◆ TEXT PROVIDED ◆

◆ ◆ ◆ ◆

There are other problems too:

- Confusables. Can you tell the difference between AΑА versus АAΑ,
or ВΒB versus BΒВ? Or even O versus 0?

- Lack of glyphs for the majority of those code points in most fonts.
Most numbers will look like a sequence of boxes.

- Difficulty of data entry.

- Some people's digits will not have the value that they expect,
e.g. digit '1' might not have the numeric value 1, for at least
all-but-ten of the 460 different decimal digits in use.

- Realistically, who is going to use this?

Even as an intellectual exercise, using huge bases for human input and
output isn't very useful. The idea of using massive implicit bases for the
internal implementation of BigNums is quite reasonable, but for human input
and output, it doesn't fly.

--
Steven

Chris Angelico

unread,

Apr 8, 2015, 10:40:14 PM4/8/15

to pytho...@python.org

On Thu, Apr 9, 2015 at 12:32 PM, Steven D'Aprano
<steve+comp....@pearwood.info> wrote:
> - Realistically, who is going to use this?

Nobody. I was never suggesting it as a serious option; just threw it
out there as another dumb alternative :)

◆ ◆ ◆ ◆

◆ DATA SHOWN ◆
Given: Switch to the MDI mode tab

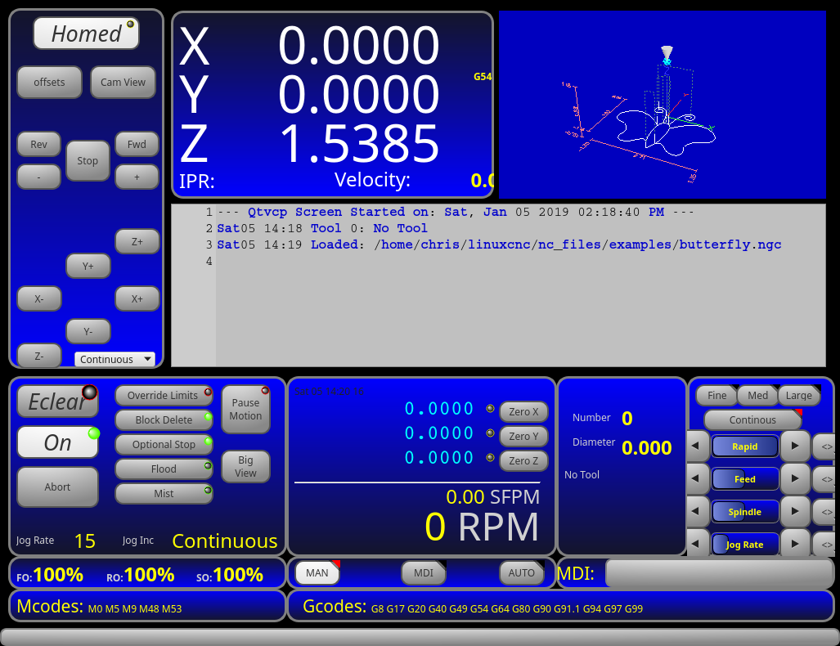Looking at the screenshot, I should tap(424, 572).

◆ ◆ ◆ ◆

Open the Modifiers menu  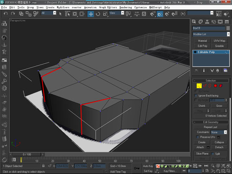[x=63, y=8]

◆ ◆ ◆ ◆

◆ SHORT PROBLEM 1 ◆
Answer these questions from the thread about huge number bases:
(a) How many different decimal digits in use does the thread mention?
(b) Without glyphs, what will most numbers look like?
(c) Which idea does the thread call quite reasonable?
◆ SHORT PROBLEM 2 ◆
In the thread about huge number bases, restate the lines from "- Confusables. Can" to "of data entry.", substituting "typefaces" for "fonts".
◆ SHORT PROBLEM 3 ◆
Carry on the forum thread about huge number bases from its last line.

◆ FINAL ANSWER 1 ◆
(a) 460
(b) A sequence of boxes
(c) Using massive implicit bases for the internal implementation of BigNums

◆ FINAL ANSWER 2 ◆
- Confusables. Can you tell the difference between AΑА versus АAΑ,
or ВΒB versus BΒВ? Or even O versus 0?

- Lack of glyphs for the majority of those code points in most typefaces.
Most numbers will look like a sequence of boxes.

- Difficulty of data entry.

◆ FINAL ANSWER 3 ◆
ChrisA

wxjm...@gmail.com

unread,

Apr 9, 2015, 2:14:41 AM4/9/15

to

Le jeudi 9 avril 2015 04:40:14 UTC+2, Chris Angelico a écrit :

====

(Most) everything is doable.
There are even people who are recommending to
represent this decimal number 8364 with a
sequence of these three decimal numbers 226 130 172
;-)
jmf

BartC

unread,

Apr 9, 2015, 5:19:37 AM4/9/15

to

On 08/04/2015 23:06, Marko Rauhamaa wrote:
> BartC <b...@freeuk.com>:
>
>> So the the number 3,012,345, in base 1000000, could represented in
>> text form as the two 'digit':
>>
>> (3, 12345)
>>
>> ie. 3*1000000 + 12345*1. In internal binary, each digit can just be
>> stored in the normal form, probably as one digit per 32-bit integer.
>>
>> (I have a big integer library that works exactly this way, using a
>> decimal representation, but using base 1000000 with digits 0 to
>> 999999, rather than base 10 and digits 0 to 9.)
>
> It is common to implement big integers in base-2**16, base-2**32 or
> base-2**64.

This was a development of a version that used base-10 strings to encode
the numbers.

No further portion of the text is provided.